Her memory recounts the last few moments again, replaying the conversation at high speed. Gunmen with AK-47s and technicals have been spotted on the border. Before her, the messenger has set down examples of the weapons. They’re asking what to do. As if I am god, she thinks. But she has worked so very hard to be one. She can hardly fault this man for her success.
Beside her, Ali is raising his iPhone and snapping a picture of the guns. Faduma buys herself time by turning and looking at him expectantly. A few moments later, he receives a text - an answer to his query. “MAZ. Sudanese.”
Those damn smugglers, still trying to get their property back. “Tell our people to pull back from the borders for now. My sons will go out on patrol,” announces Faduma. This pleases the messengers, who take off at a run.
Sitting on the ground beside Faduma’s seat is her youngest son. He’s playing Angry Birds. She leans down, touches him lightly on the shoulder. “Go get your brothers. Hurry now,” she whispers, and the boy gets up and runs off, laughing.
Ali is still waiting. “My lady, it’s time.” He has never liked this part. Ah, but it is necessary. Faduma leads the way outside, where people are already starting to form a crowd. The poorest of the poor, the malnourished, the sick, the dying. They’re gathering around a set of cook pots. Serving girls are readying metal cups and plates, preparing meals.

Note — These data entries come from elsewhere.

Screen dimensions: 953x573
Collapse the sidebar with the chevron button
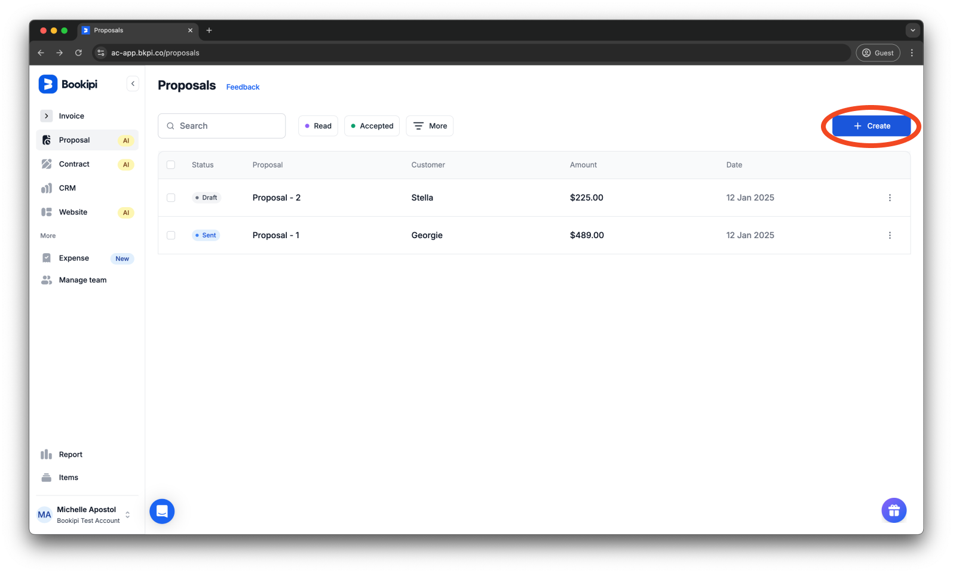(133, 84)
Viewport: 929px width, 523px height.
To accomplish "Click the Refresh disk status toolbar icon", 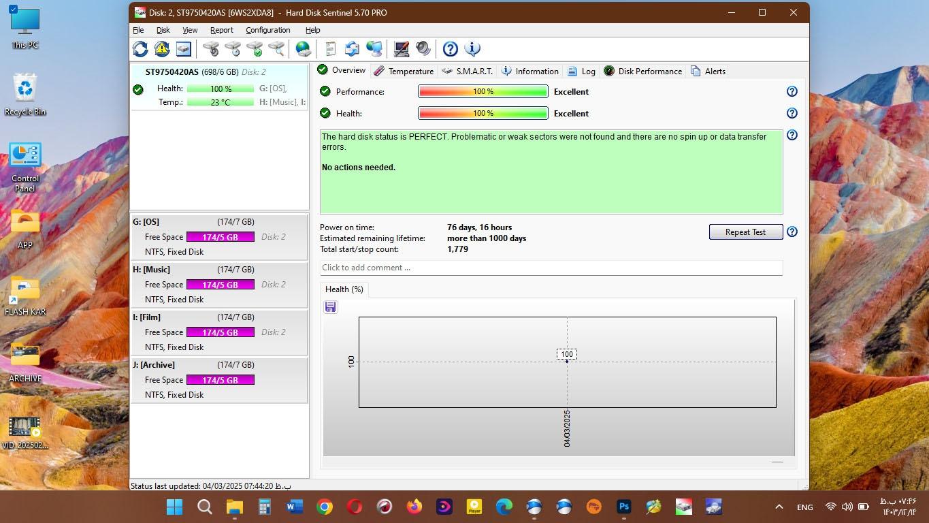I will click(x=140, y=49).
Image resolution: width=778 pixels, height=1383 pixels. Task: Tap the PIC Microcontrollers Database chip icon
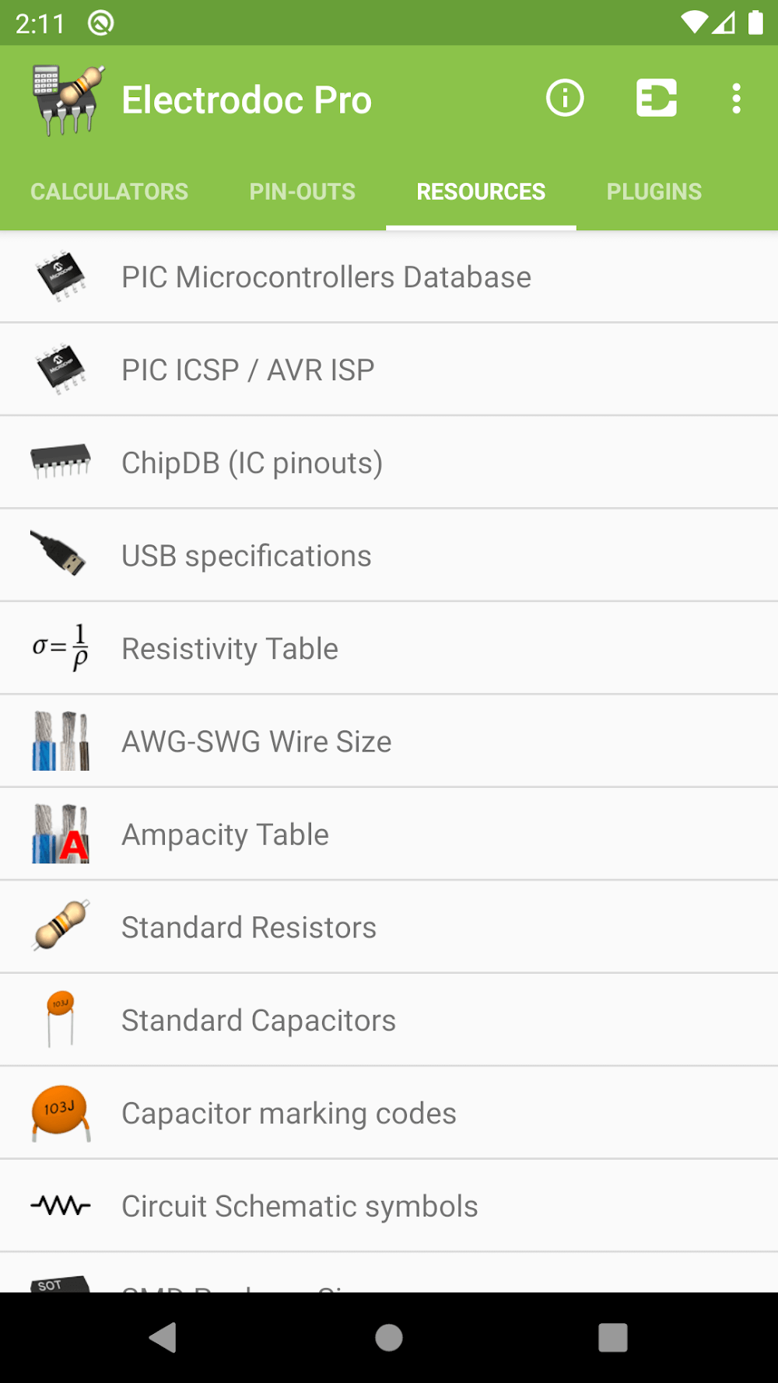pos(61,276)
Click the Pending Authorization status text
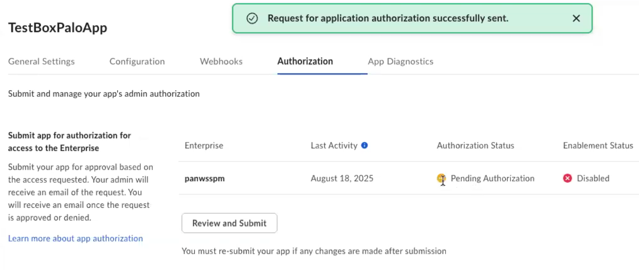 (x=492, y=178)
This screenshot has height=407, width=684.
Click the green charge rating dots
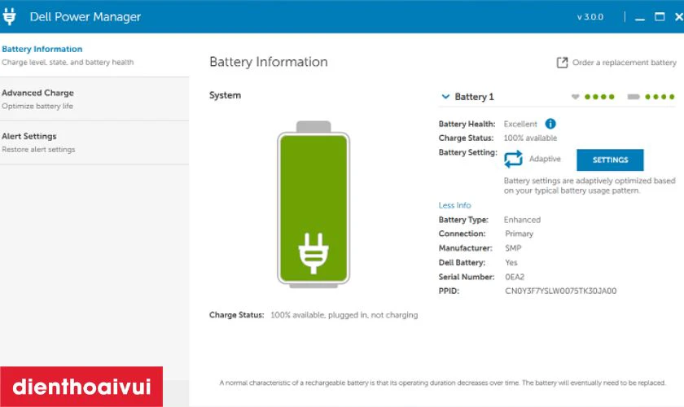(x=660, y=97)
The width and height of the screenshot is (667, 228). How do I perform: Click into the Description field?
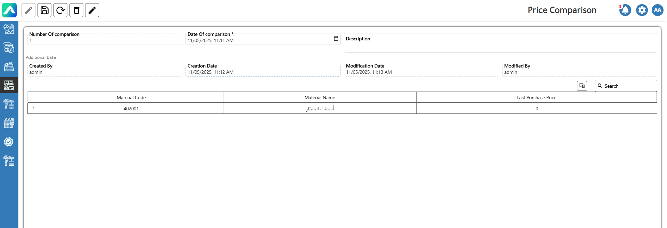click(x=500, y=45)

While the hungry sate themselves, the sickest of the supplicants come before her, one by one. It is her blood they have come for, and her flesh which literally sustains the hungry. That she heals back from every injury does nothing to dim her primal terror every time the knife comes, which is why she now insists on doing the task herself. Even Ali must not be allowed to see her fear.
She treats the worst cases, opening their skin with sharpened teeth and opening a gash on her tongue to transfuse her blood into their systems. What did that Jewish carpenter say? Take it, this is my body. Faduma has watched “Dracula” and has no interest in aping Transylvanian traditions. She is a savior and protector, not a monster. Every one that survives long enough for the blood to take hold will become stronger, faster, more powerful. None come to Faduma twice for such treatment; all who receive it owe her their lives, a debt none can pay twice. From their gratitude she has carved out her own bloody niche in a country wracked with warfare. From this she will make deserts bloom and bring peace to her people.
The sun is hot, and Faduma eventually tires. She has been drained almost dry. Ali tells the rest of the supplicants that they must return tomorrow. I have given life to all those for whom tomorrow would be too late. Tonight, her sons will hunt the smugglers who nosed around her borders. Tonight, there will be more blood.